+++ Exercise data +++

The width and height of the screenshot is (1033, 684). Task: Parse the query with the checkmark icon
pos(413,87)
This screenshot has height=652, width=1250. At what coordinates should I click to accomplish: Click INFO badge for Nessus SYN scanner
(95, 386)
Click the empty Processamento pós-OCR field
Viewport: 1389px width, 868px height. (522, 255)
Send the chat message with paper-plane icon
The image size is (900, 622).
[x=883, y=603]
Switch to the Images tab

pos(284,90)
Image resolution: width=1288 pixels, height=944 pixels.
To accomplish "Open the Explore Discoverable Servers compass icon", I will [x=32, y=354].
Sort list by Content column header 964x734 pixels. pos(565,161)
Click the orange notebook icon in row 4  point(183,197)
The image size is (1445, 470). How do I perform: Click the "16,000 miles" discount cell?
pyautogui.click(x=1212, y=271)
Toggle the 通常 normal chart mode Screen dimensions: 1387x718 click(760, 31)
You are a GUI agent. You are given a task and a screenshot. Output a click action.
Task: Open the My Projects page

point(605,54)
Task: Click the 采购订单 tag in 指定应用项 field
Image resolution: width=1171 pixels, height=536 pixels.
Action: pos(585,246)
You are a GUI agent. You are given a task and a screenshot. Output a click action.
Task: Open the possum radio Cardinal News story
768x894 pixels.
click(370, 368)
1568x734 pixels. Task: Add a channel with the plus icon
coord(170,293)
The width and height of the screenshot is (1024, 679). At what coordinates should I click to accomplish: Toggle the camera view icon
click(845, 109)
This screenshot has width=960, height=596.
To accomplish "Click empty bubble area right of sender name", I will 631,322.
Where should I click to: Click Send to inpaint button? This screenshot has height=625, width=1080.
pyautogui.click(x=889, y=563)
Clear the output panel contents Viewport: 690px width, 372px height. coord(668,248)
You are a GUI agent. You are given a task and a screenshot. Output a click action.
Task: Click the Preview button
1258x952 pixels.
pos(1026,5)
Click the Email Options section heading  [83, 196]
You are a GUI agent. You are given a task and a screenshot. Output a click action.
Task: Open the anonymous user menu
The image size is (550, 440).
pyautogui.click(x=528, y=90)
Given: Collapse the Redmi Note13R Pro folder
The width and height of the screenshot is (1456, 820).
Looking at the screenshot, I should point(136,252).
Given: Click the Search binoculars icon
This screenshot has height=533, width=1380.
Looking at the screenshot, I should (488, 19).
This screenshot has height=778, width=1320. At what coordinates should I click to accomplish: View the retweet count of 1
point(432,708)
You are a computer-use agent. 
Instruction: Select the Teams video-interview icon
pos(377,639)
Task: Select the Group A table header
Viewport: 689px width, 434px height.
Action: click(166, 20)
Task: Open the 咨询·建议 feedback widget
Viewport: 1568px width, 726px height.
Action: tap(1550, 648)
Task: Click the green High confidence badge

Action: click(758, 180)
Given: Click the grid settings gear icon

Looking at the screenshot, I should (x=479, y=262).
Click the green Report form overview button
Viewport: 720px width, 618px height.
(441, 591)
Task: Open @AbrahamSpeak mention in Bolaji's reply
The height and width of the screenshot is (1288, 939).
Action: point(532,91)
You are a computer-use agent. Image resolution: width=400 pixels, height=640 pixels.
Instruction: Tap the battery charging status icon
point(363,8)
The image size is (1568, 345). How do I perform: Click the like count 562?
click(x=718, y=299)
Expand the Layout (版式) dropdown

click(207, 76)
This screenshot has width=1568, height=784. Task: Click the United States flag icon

+++

▶ [Task]: Give the count of lines in the records that contain "will", and no other text.

▶ [Response area]: 2